**Excerpted passage**
LONDON CALLING: The British Prime Minister Boris Johnson’s visit to India should be seen as a significant moment to chart the terrain of a post-Brexit Britain. Yet, the shadow of the Partygate scandal looms large. Ruhi Khan writes on what is at stake for Johnson, both in New Delhi and London.
The Prime Minister of the United Kingdom, Boris Johnson, is definitely in a pickle. After much deliberations on whether he should get on the flight to India on Thursday as planned or stay home and try to douse the fire that threatens to consume his premiership, No. 10 on Tuesday evening finally confirmed that Johnson will board the plane to Gujarat.
But one thing is clear that Johnson’s visit to India cannot be a predictable official visit between leaders of two countries with a few hand-shakes and trips to exotic locations. It has to be bigger and better than ever. Much is at stake for Johnson who is drowning in political and public pressure to quit. This visit is the metaphorical raft that will decide if the British Prime Minister will stay afloat or slowly sink.
On Thursday, while Johnson tours the city of Mahatma Gandhi, Members of Parliament in the UK will be voting on a motion, tabled by the Labour leader Sir Keir Starmer, that will decide whether the prime minister should be referred to the Committee of Privileges, which examines issues relating to contempt of Parliament.
It is alleged that Johnson had misled the House when he claimed that no rules were broken after evidence surfaced that parties were held at Downing Street during the national lockdown. A recent Metropolitan Police report investigating these parties fined the prime minister, his wife and the Chancellor of Exchequer Rishi Sunak.

[Collected data]
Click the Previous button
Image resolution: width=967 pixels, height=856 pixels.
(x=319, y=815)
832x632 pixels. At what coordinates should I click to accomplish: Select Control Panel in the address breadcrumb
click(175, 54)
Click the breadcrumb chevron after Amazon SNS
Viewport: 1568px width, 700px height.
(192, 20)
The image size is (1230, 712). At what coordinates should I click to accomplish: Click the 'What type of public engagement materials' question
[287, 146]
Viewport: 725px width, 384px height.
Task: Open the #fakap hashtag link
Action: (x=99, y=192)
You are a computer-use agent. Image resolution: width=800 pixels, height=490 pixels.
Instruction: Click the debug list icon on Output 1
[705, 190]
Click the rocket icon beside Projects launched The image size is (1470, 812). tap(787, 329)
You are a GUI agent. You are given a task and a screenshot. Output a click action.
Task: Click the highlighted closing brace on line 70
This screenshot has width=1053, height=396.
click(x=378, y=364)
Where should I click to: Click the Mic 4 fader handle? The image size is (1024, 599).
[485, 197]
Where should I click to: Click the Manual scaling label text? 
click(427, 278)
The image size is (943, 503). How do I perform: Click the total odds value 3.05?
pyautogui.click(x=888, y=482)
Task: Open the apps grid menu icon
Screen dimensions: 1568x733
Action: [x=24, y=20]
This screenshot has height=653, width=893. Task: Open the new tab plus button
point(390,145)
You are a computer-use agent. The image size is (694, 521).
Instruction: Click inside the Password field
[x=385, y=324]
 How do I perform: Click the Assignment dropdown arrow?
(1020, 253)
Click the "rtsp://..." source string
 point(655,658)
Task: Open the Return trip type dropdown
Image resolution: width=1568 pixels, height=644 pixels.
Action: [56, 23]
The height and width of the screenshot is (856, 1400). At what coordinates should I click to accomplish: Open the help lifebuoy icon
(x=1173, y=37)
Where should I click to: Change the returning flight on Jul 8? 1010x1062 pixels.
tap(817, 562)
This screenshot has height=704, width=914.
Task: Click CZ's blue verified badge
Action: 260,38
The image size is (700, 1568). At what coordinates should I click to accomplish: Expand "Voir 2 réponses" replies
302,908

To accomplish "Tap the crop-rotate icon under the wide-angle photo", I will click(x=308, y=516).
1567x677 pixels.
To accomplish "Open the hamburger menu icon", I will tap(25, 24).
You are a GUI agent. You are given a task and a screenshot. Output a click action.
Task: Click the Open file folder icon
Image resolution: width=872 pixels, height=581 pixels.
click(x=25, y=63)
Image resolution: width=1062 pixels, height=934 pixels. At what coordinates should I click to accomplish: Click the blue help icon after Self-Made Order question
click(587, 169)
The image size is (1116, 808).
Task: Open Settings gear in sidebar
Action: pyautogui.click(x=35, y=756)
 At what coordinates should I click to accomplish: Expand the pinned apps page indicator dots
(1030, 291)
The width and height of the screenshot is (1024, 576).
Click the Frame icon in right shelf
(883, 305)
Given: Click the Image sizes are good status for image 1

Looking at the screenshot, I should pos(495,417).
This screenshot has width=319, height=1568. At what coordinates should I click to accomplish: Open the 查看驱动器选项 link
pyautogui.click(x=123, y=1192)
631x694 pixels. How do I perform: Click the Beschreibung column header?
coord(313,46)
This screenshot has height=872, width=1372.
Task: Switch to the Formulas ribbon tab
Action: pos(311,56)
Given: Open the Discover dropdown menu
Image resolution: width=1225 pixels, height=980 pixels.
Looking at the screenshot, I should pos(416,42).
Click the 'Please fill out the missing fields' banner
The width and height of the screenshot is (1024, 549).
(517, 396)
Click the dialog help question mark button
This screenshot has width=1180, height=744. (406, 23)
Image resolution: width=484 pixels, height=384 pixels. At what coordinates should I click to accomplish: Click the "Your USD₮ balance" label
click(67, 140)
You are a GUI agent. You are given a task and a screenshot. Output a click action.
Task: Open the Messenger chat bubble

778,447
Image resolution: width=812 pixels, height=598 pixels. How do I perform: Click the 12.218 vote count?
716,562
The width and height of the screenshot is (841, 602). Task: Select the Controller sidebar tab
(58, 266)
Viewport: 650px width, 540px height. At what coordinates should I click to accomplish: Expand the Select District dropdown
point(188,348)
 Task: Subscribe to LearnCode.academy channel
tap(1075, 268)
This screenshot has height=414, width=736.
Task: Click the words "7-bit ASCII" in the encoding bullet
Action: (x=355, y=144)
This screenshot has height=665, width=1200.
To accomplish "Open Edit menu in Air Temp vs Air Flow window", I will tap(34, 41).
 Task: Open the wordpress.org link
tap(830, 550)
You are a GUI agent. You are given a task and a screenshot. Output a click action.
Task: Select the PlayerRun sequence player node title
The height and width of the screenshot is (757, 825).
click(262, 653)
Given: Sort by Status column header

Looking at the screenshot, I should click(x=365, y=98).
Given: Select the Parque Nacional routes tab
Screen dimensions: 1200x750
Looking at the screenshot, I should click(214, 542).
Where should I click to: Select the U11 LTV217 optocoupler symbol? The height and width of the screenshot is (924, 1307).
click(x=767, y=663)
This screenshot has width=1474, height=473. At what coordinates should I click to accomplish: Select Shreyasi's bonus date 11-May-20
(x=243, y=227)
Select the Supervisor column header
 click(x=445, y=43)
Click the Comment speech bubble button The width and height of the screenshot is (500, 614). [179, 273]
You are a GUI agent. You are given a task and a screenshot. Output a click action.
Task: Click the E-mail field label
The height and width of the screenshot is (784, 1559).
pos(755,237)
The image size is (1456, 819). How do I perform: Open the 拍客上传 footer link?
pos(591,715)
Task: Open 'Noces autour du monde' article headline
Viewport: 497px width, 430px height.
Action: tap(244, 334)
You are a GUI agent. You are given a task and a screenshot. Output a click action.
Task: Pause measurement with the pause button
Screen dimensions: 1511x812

**Problem to work on**
Continue the article about Boris Johnson's visit to India, picking up right after its final sentence. The entries are not needed for this.

**Result of this exercise**
The debate in Parliament coincides with Johnson’s trip to India and while the Conservatives enjoy a majority in the Parliament and that itself should comfort the prime minister, murmurs within the Tory party suggest that they may well be a few surprises, and many are wondering if it’s wise for the prime minister to abandon fort during such a crucial vote? Well, Johnson is simply leveraging one of his greatest strengths – his allyship with the Indian Prime Minister Narendra Modi – to offer the British public a reason to move on from Partygate and revisit his vision for a ‘sovereign Britain’.
Johnson had promised that one of the ways for Brexit Britain to secure sovereignty would be through mutually beneficial and far progressive bilateral deals with countries like India without the interference of European Union. The two prime ministers launched the Enhanced Trade Partnership in May last year to set out Roadmap 2030 and begin negotiations for a UK-India Free Trade Agreement. Johnson will meet Modi on Friday in New Delhi and aims to cement that partnership, his visit serving a catalyst for a speedy completion of the FTA.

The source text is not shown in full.